2種添加剤の吸着評価

界面が異なる粒子への 添加剤2種の吸着評価

緩和時間測定により、分散剤のスクリーニングに活用した事例です。

概要

無機粒子に2種類の添加剤の特性を付与した分散液を作成するため、どちらの粒子が適しているかを選択する必要がありました。

評価対象とした粒子は、いずれも同一の粒子径を有する同一物質ですが、界面特性が異なるものでした。
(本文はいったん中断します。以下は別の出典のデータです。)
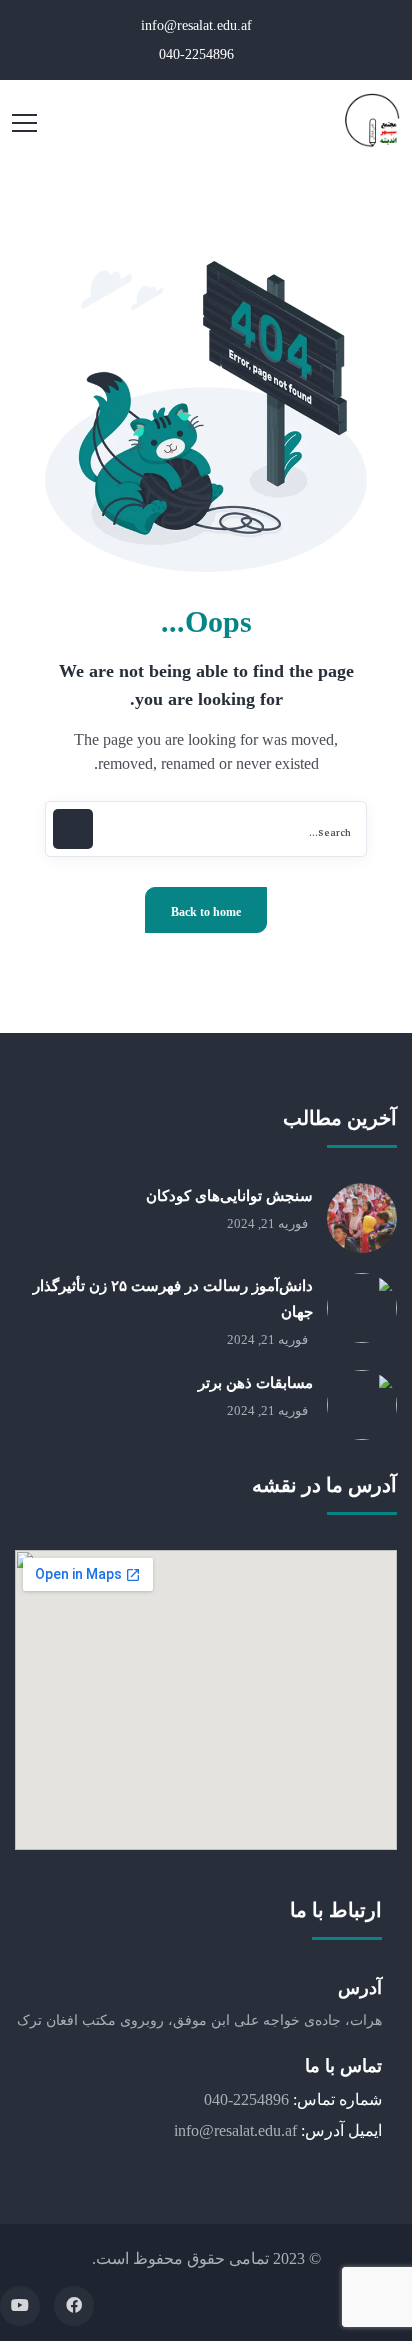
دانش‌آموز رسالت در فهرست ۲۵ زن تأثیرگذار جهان (173, 1299)
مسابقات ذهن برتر (255, 1383)
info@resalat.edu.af (198, 25)
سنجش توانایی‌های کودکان (229, 1196)
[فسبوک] (74, 2306)
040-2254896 (198, 54)
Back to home (206, 912)
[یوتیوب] (20, 2306)
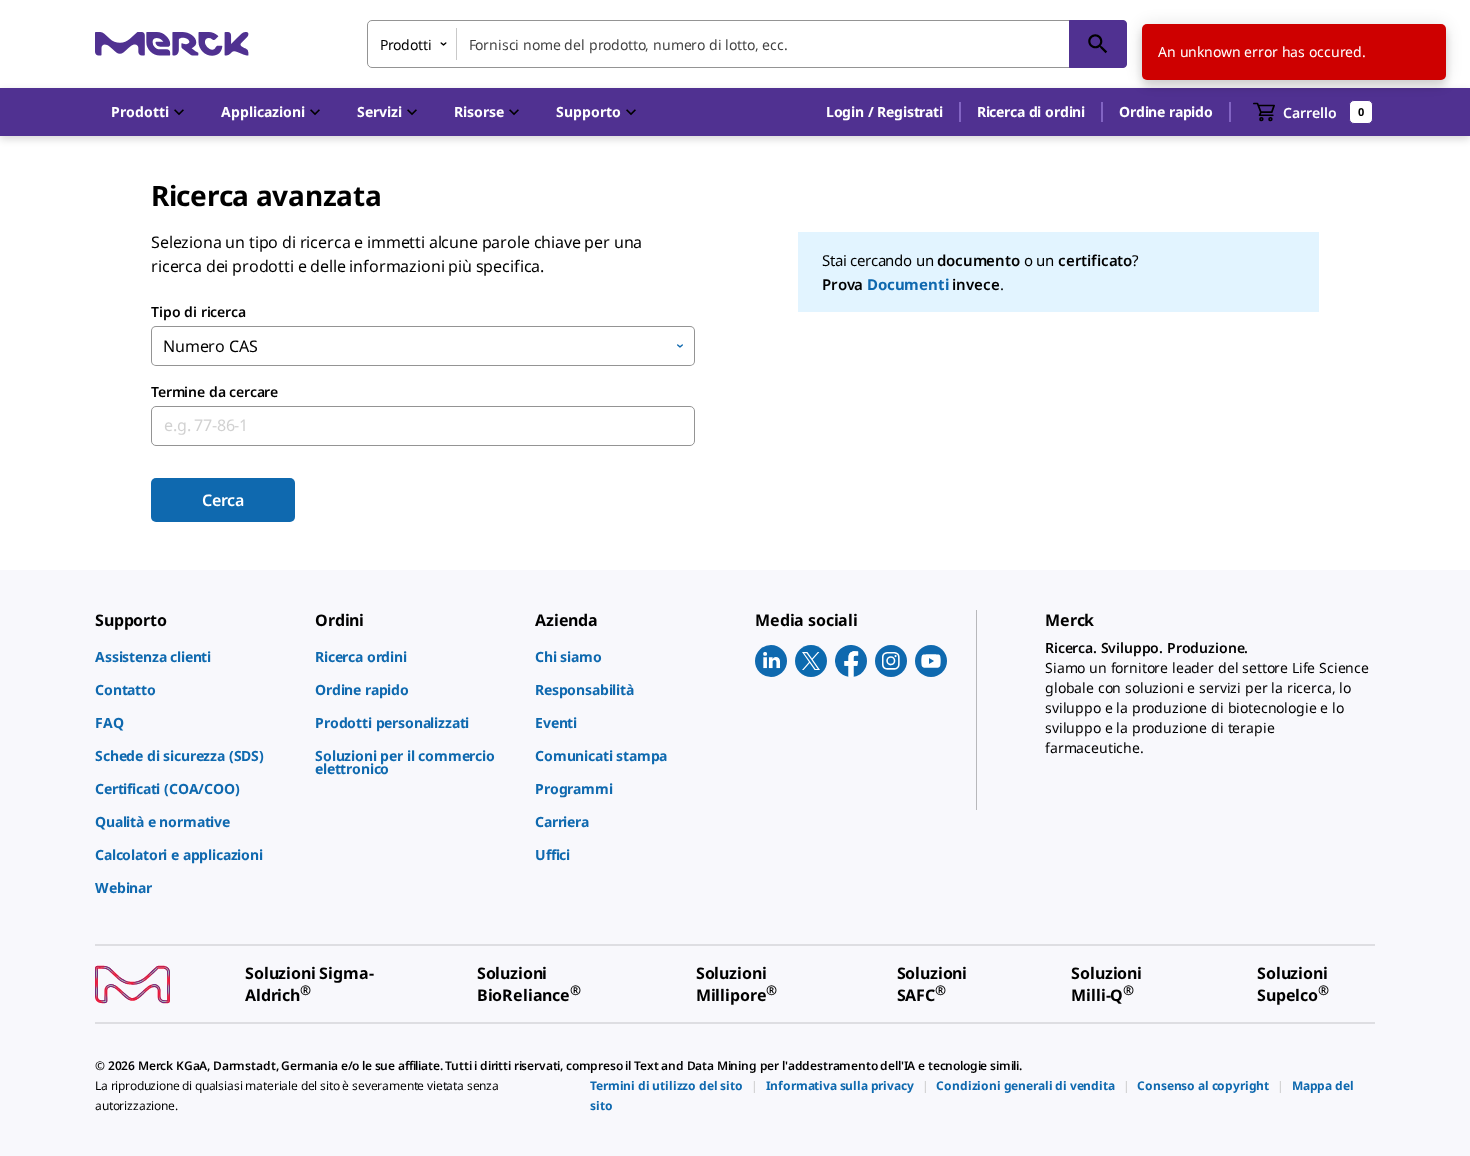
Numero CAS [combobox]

パルスNMRから得られる緩和時間を用いて、2種類の添加剤が吸着する粒子がどちらであるかを検討しました。

実験

1

無機粒子1・2をそれぞれ水に分散させ、添加剤A・Bを加えて緩和時間を測定しました。

2

得られた緩和時間から、Rsp値を算出しました。 Rsp値の算出式については、 「緩和時間を濡れ性や界面特性評価に用いる理論」 をご覧ください。

3

粒子濃度および密度はいずれも同一であるため、Rsp値の比較でも問題ありませんでしたが、本事例では単位体積当たりのRsp値として比較しました。

測定結果

粒子1・粒子2について、粒子体積比とRsp値の関係を比較しました。

粒子1および粒子2における添加剤A・B添加時のRsp値の比較

粒子体積比とRsp値の関係

Rsp値について

Rsp値は、バルク液の緩和時間と粒子分散試料の緩和時間の変化割合を示す値です。 値が大きいほど、粒子界面により多くの溶媒が拘束されていることを示します。

Rsp値を表す式

粒子1の結果

B > 添加剤無 ≒ A ≒ A+B

・添加剤Bを添加すると粒子に吸着し、水の拘束量が多くなりました。

・添加剤Aは、水のみに粒子を分散させた場合と大きな違いはなく、添加剤Aが吸着しているかは判別できませんでした。

・添加剤A・Bの両方を加えた場合も、添加剤Aのみを加えた場合と同様に、水のみに粒子を分散させた場合と大きな違いはありませんでした。

粒子1で予測されること

① 粒子1には添加剤Bが吸着するものの、添加剤Aがその上を覆うことで、水と化学結合することができなくなった可能性があります。

② 添加剤Bは、粒子1よりも添加剤Aとの結合力が大きく、添加剤A・Bの両方を加えると脱着する可能性があります。

本実験のみから、どちらの現象が起こっているかを判別することはできませんが、粒子1の水分散体に添加剤A・B両方の性質を付与することは困難であると示唆されました。

粒子2の結果

B > A+B > 添加剤無 > A

・添加剤Bを添加すると粒子に吸着し、水の拘束量が多くなりました。

・添加剤Aを添加すると粒子に吸着し、水の拘束量が少なくなりました。

・添加剤A・Bの両方を加えると、添加剤なしの系より拘束量はやや多くなりました。

粒子2で予測されること

① 粒子2は、添加剤A・Bの両方を吸着可能な界面を有していると考えられます。

② 添加剤Aは粒子に吸着するものの、水との化学結合が少なくなる添加剤である可能性が高いと考えられます。

考察

本事例では、同一の粒子径を有する同一物質であっても、界面特性の違いにより、添加剤A・Bに対する吸着特性が異なることを確認しました。


粒子2が、添加剤A・Bの両方を吸着することが可能な、本実験における目的の粒子であると考えられました。

緩和時間から添加剤の吸着評価を行い、粒子2が適していることを示す図

緩和時間を測定することにより、同じ添加剤であっても、粒子の種類によって吸着特性が異なることを確認できました。